In order to ensure proper performance of the antenna of FIG. 2, a
ring of shorting pins 42 must be used around the slot so as to
define a cavity backing. The resulting cavity is a high Q structure
and is quite sensitive to spacing between the ground planes and to
the electrical integrity of the shorting pins 42. For example, over
wide temperature ranges, stripline antennas are well known for
erratic behavior unless careful mechanical design has gone into the
structure.
Even though stripline antennas have many desirable electrical
properties, they tend to be more costly to manufacture than single
board structures because stripline antennas require a greater
number of fabrication operations. Stripline antennas are also
thicker in cross-section than single board structures. The
stripline antennas are difficult to build and since, in order to
obtain proper results, the registration between the two boards must
be very accurate. Also, as indicated above, it is necessary to use
shorting pins and this is an additional procedure which adds to the
cost of the antenna. It would be desirable to provide for an
antenna structure which has or even exceeds the desirable
electrical properties of stripline antennas but with the
elimination of the mechanical problems of stripline antennas
described above.
FIGS. 3 and 3(a) are a topview and a cross-sectional view of a
microstrip line which is second in use to stripline for thin
transmission line structures. The main advantage of microstrip line
is simplicity since it consists of a single conducting strip 50
spaced from a single ground plane 52 by a layer of dielectric
material 54.
FIG. 4 is a perspective view of a microstrip line antenna structure
which consists of a rectangular area or patch 60 which extends from
a center conducting strip 62. The patch 60 is spaced from a ground
plane 64 by a layer of dielectric 66. The problems associated with
all components formed with microstrip structure are related to the
fact that the microstrip line structure is a semi-open system.
Consequently, feed line radiation and cross-coupling or mutual
interaction occurs between nearby transmission lines and antenna
patches. Even through microstrip antennas have considerable
problems, these antennas have found applications in systems where
moderate electrical performance can be tolerated. As indicted
above, these problems which relate to cross-polarization and
coupling between adjacent elements makes for a less efficient and
less desirable antenna than stripline antennas.

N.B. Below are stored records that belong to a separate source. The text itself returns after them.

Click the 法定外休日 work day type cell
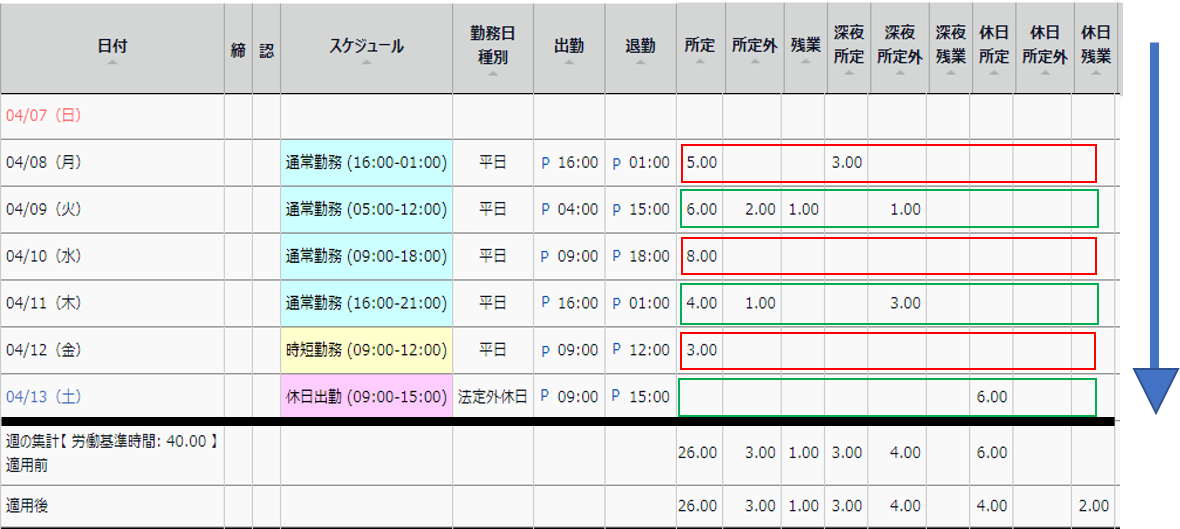This screenshot has height=529, width=1180. click(x=493, y=397)
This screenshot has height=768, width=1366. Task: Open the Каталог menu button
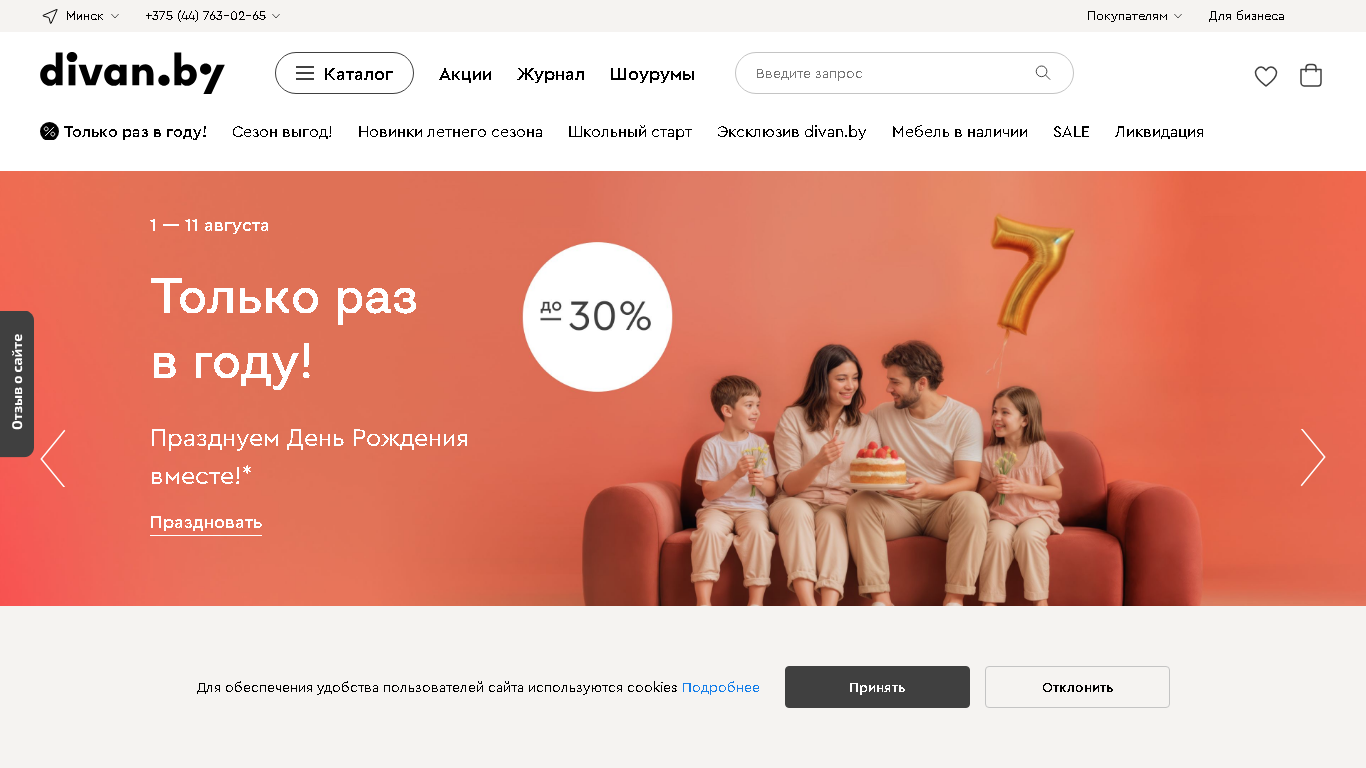click(x=344, y=73)
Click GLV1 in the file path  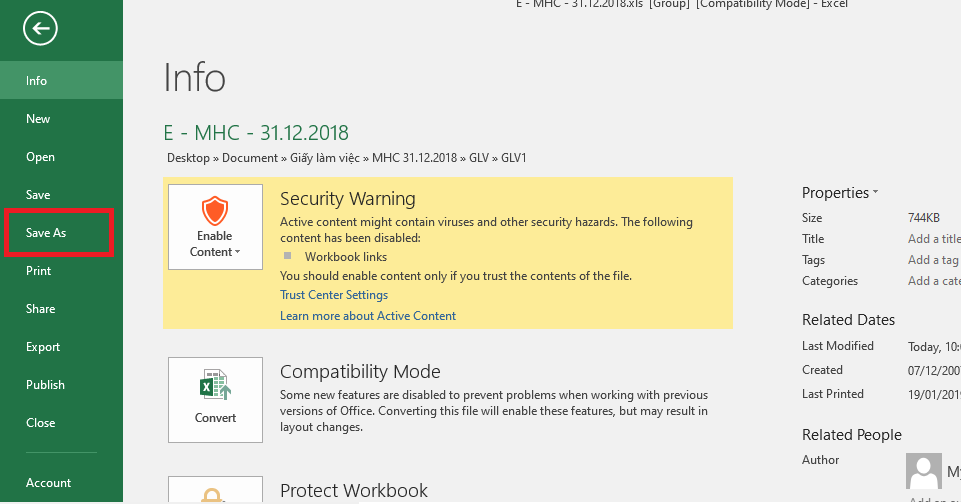click(513, 158)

FIGS. 5 and 5(a ) are a top view and a cross-sectional view of a
slot line transmission line which includes a pair of upper
conducting planes 70 and 72 spaced by a slot 74. The planes 70 and
72 are supported on a layer of dielectric material 76. The specific
structure shown in FIGS. 5 and 5(a) includes a lower ground plane
78, but normally a lower ground plane is not present in a slot line
transmisin line. In order to be consistent with the previous
descriptions, such a lower ground plane is shown.

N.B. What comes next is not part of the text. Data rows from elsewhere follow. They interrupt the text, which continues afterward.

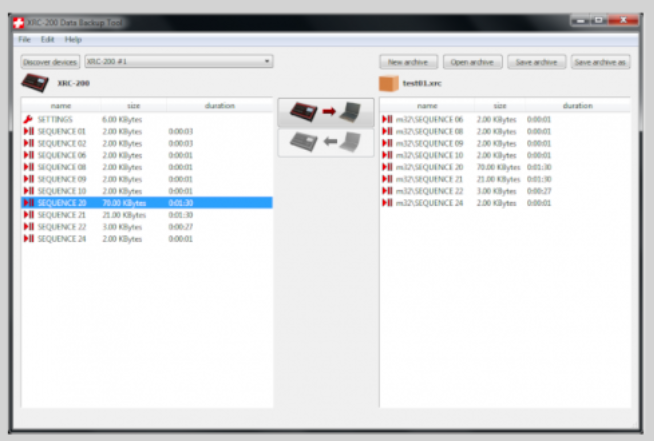Click the XRC-200 device icon
The image size is (654, 441).
click(x=36, y=83)
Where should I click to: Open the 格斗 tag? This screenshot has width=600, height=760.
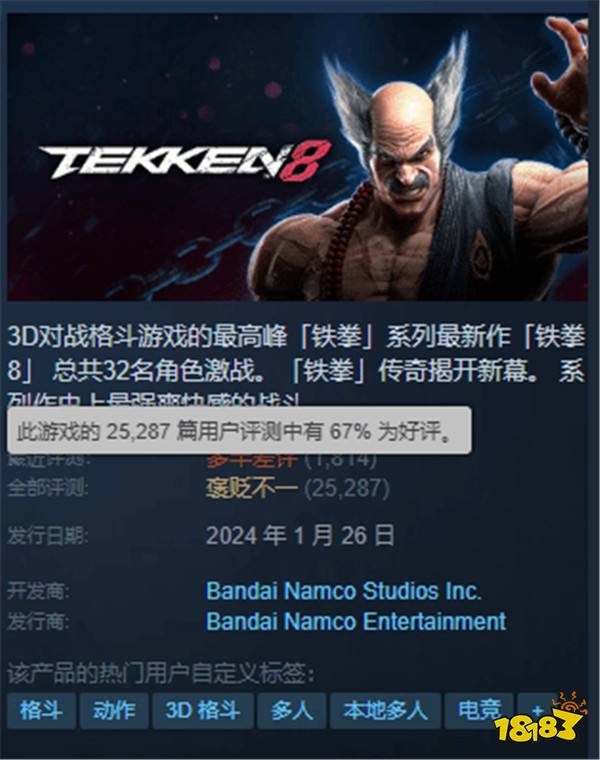[41, 711]
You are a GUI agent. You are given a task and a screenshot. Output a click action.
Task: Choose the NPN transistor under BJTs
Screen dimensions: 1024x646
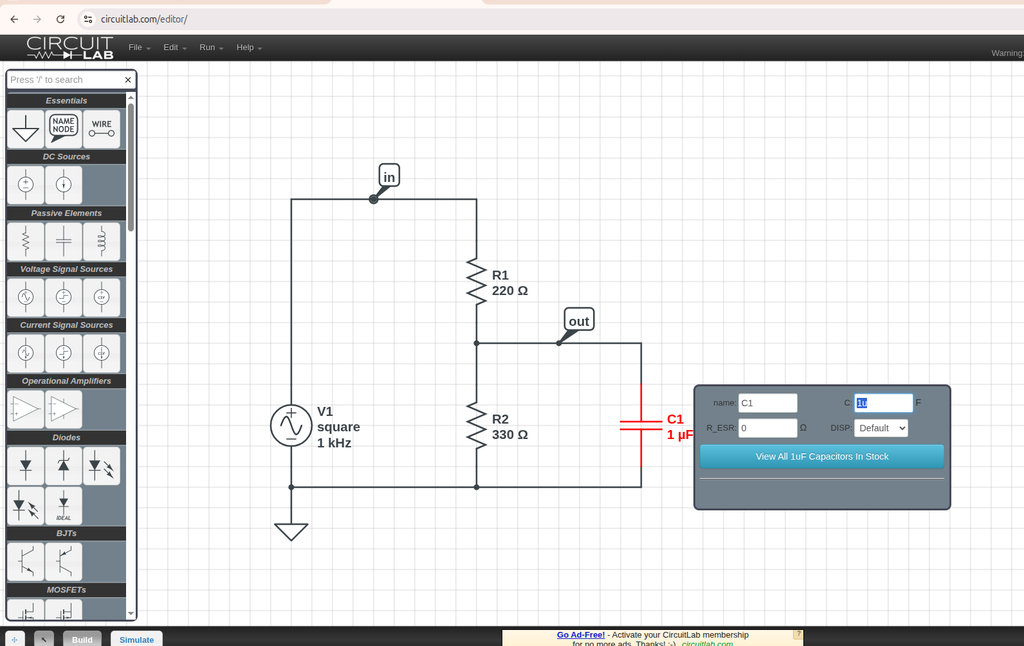pyautogui.click(x=25, y=561)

The slot line of FIG. 5 is generally energized by connecting a
coaxial line at right angles across the gap or slot 74 so as to
produce balanced excitation. No current is fed to the lower ground
plane 78. Although the slot line shown in FIGS. 5 and 5(a) and the
microstrip line shown in FIGS. 3 and 3(a) appear to be duals,
microstrip and slot lines are not duals because they are not
energized in a dual manner.
Slot line stuctures have several problems when used in antenna
systems. The slot line will radiate a substantial power of its
length approaches one-half wavelength. In addition, slot lines do
not propagate a TEM mode. Thus, the field in the slot is
elliptically polarized and this complicates the design of power
dividers and raises the level of cross-polarized energy producted
by a slot line antenna. An additional problem with slot line is
difficulty in providing an effective transition from slot line to a
50 ohm coaxial cable on the lower ground plane. The connecting of a
coaxial line at right angles across the gap as indicated above
would be very difficult ot realize without projecting above the
surface of the upper ground plane. For these reasons, the slot line
structure would not be recommended for conformal antenna
applications.
As shown in FIG. 6, a slot line antenna would include an upper
ground plane 80 supported on a layer of dielectric material 88 and
with a rectangular antenna slot 82. The antenna slot is fed by a
slot line 84. A lower ground plane 86 is included but normally, as
indicated above, slot line transmission line does not include a
lower ground plane.
FIGS. 7 and 7(a) are a top view and a cross-sectional view of a
coplanar strip line which includes a center conducting strip 100
and with upper ground planes 102 and 104 spaced from the center
conducting strip 100. The upper ground planes and conducting strip
are supported by a layer of dielectric material 106. The structure
shown in FIGS. 7 and 7(a) includes a lower ground plane 108.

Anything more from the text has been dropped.